7. Upon such order being issued and upon consignation of the surplus of the price, if any be, in terms of the Titles to Lands Consolidation (Scotland) Act, 1868, or upon the execution and recording of a certificate of no surplus, in terms of the Conveyancing (Scotland), Act, 1874, the title of the bondholder to the subjects shall be absolute and irredeemable, and the subjects shall be completely disencumbered of all securities and diligences posterior to the security of such bondholder as well as of the security and diligence of such bondholder himself. Provided always that the personal obligation of the debtor shall be reserved in full force and effect so far as not extinguished by the price at which the subjects have been acquired.

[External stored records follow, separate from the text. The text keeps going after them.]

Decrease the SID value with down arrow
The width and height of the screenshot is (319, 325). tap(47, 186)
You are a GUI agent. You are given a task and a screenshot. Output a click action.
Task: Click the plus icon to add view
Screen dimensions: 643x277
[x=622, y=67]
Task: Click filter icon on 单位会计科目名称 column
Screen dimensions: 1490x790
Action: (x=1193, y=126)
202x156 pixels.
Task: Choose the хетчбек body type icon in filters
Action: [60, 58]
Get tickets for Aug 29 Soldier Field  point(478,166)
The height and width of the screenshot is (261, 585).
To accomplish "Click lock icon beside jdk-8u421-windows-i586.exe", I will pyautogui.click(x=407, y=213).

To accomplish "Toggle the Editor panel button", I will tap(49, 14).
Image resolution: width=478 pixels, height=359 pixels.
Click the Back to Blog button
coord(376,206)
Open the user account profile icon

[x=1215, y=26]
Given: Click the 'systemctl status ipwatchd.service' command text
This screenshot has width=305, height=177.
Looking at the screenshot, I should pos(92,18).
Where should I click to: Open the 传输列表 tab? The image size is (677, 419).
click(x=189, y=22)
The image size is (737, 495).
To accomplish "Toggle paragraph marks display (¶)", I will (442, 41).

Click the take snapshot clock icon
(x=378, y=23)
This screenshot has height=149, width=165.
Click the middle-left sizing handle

We cannot say we entirely like the alternative procedure open to the Sheriff; in nine cases out of ten the Sheriff would prefer to order a re-exposure. Mr. Ferguson's paper proposed a procedure more analogous to that of England, viz., that the Court

should fix a reasonable time within which the debtor might pay up his debt, and if he failed to do so, the Court should at once pronounce a decree of foreclosure whereby the bondholder should become absolutely proprietor of the security subjects. This is more simple. Mr. Ferguson also proposed that the bondholder, by taking decree of foreclosure, should give up all right of action against the debtor on the personal obligations: the Bill retains the personal obligation, so that apparently the foreclosing creditor is both to eat his cake and have it. We do not like this. Presumably the creditor forecloses because he thinks he can make more of the property than the debtor can; he is (it may be not always, but certainly sometimes) getting subjects of considerable value, and we would incline towards the restoration of the original proposal. The matter is one, however, on which the various Faculties might express their opinions.

The remaining clauses deal with the indefeasible title of the bondholder who forecloses; the power of the Sheriff to grant power to a pari passu bondholder to sell pari passu security subjects; confer powers on security holders under the Registration of Leases Act identical with those of ordinary bondholders, and reserve all rights and remedies of bondholders which at present exist. By some oversight the word "Sheriff" is not declared to include "Sheriff-Substitute."

The above brief sketch of Mr. Cross's Bill will show that the Incorporated Law Society is not idle, and that practical legislation for lawyers is actually before the profession in Scotland, andinfluential as it is-it will be the profession's own fault if it does not induce the Scottish members, irrespective of party, to make an effort to get this useful measure through Parliament at an early date.

SUMMARY DILIGENCE ON BILLS AND NOTES. THE privilege of summary diligence on bills is of such manifest utility that it behoves all who deal with, or give credit upon, documents of this class to see that these, if possible, fulfil the conditions entitling such diligence to proceed.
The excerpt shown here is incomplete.